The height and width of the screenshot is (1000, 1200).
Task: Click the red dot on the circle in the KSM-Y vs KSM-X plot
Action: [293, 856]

* * *

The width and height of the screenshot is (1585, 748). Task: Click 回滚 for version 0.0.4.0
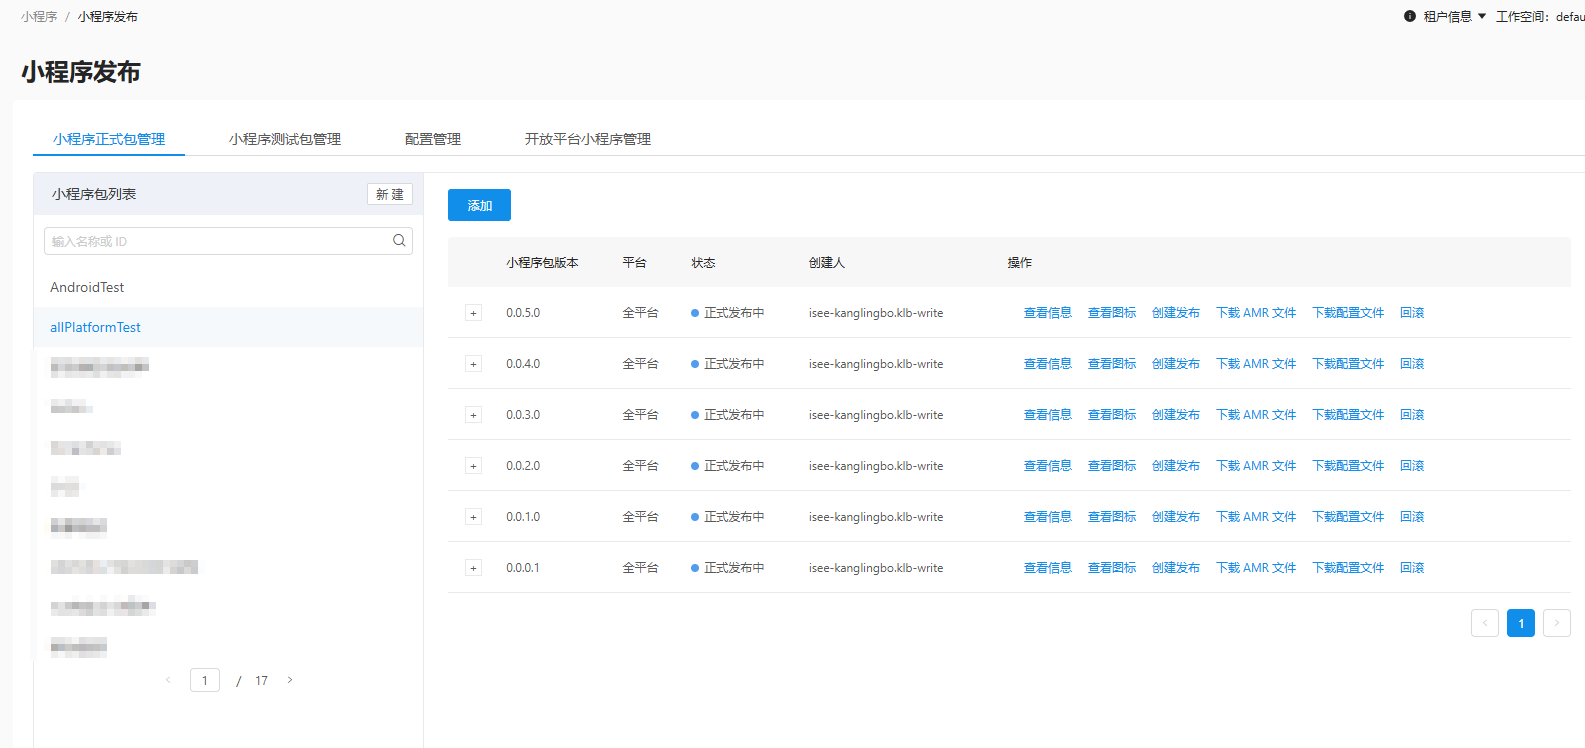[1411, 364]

--

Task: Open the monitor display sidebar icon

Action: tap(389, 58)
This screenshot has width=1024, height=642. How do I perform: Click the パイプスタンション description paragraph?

> _Your assignment_
Could you write out, exactly as they stand, only the lines above that begin at the line with "Task: Open the monitor display sidebar icon" and stop after the line with "This screenshot has"?

> _Worked solution_
Task: Open the monitor display sidebar icon

Action: tap(389, 58)
This screenshot has width=1024, height=642. How do I perform: Click the パイプスタンション description paragraph?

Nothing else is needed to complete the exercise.